Toro Rosso’s technical director, Giorgio Ascanelli, has enjoyed more than his fair share of triumphs at Monza, enjoying the taste of victory for Benetton, Ferrari and, of course, Toro Rosso.
He answered a few questions at the race track where he made his F1 debut as race engineer for Gerhard Berger at the Italian Grand Prix of 1987, starting with his now traditional growl of “You’d better speak up, because I’m very old and very deaf!"
We hear Toro Rosso has a three-year development plan in place – what does that mean to you?
GA: The new Concorde Agreement imposed upon us the requirement to become manufacturers. It was a nice puzzle for us to find a wind tunnel, calibrate it, buy a CFD cluster, and hire about 60 engineers in the space of four months – I think we got lucky because all of that happened. Now we’re learning to use our tools and, I have to say, we are a happy team.
Spa represented the team’s best qualifying since becoming a manufacturer – is that a sign of progress?
GA: It’s over-rated! I think Spa was a good [qualifying] result but at the end of the day, I have to be objective and recognize Fernando [Alonso], Jenson [Button], Adrian [Sutil], Paul [di Resta] and Michael [Schumacher] would have been ahead of us if they didn’t have misunderstandings with their teams or with the circuit. We were sixth and eleventh; I think we would have been happy with eleventh and twelfth, that’s probably our true value – which is better than seventeenth and eighteenth as we have been in the past.
'We are focussing on STR7... we will introduce something new in the next few grands prix'
Will there be more progress this year, or are you winding down development on the STR6? How do you strike the right balance between this year and next?

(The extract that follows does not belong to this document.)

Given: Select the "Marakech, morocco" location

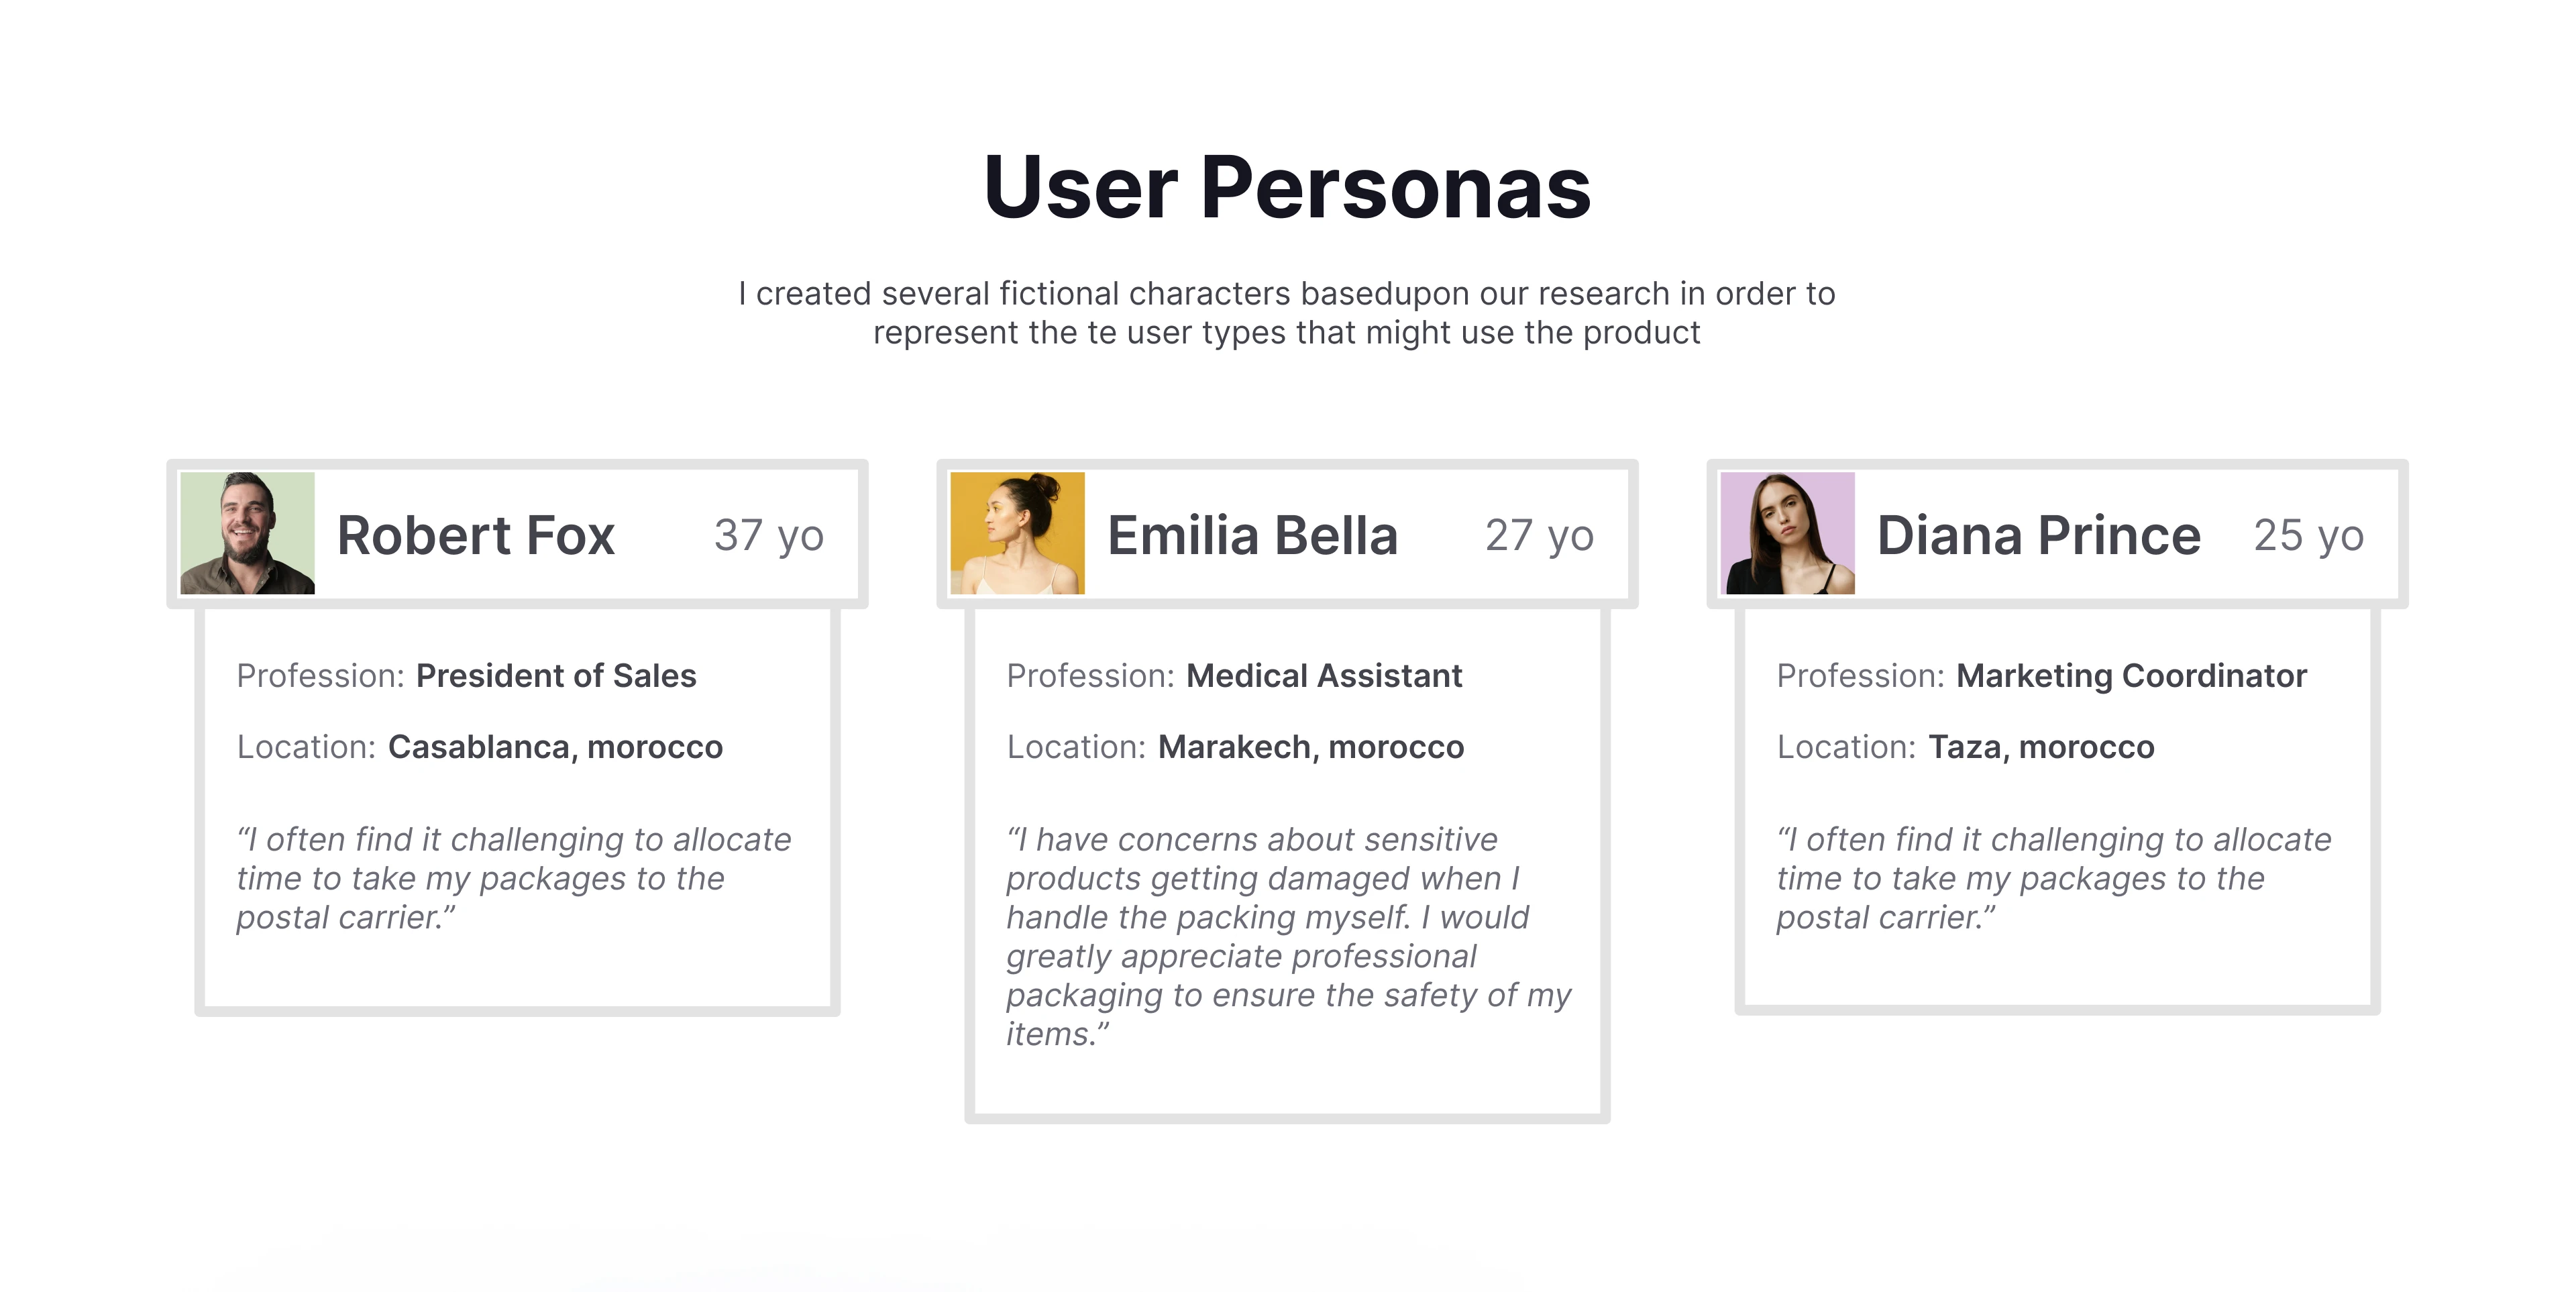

GA: We have now stopped the development of the [STR6] and we are focussing on STR7 but, as we are a small team, we will introduce something new in the next few grands prix because there’s something in the pipeline. I would say the strongest part of a Formula One team nowadays is the time to market, and the strongest guys have got a very short time to market. We’re not that clever yet but we’re trying. This has the consequences that probably we will feed something in the latter part of the season, because we have not been able to do as much to translate the concepts and ideas of our studies into facts.
There’s been a few rumours about the team maybe one day setting up an office in Abu Dhabi?
GA: Do they make good pasta in Abu Dhabi? I have never been bothered about what’s going to happen in the future in any of the teams I’ve worked with over the last 28 years and I’m relaxed about the future now. What I can say is that Mr Mateschitz and Red Bull, over the last two years, have promoted the expansion of Toro Rosso in Faenza and a new facility [in Faenza] will be ready in the next two years.
Is there space in Italy for a team that is not Ferrari?
GA: One of the difficulties is the fact that the market [for technical staff] is not as alive as it is in England. Our wind tunnel is in Bicester [Oxfordshire, UK] which was a deliberate choice. It isn’t easy to make a car by fax but nowadays it’s easier with satellite connections and having that melting pot of technicians within 150 miles is a large advantage. But I think there is certainly more space in Italy and I would be happy to see it used.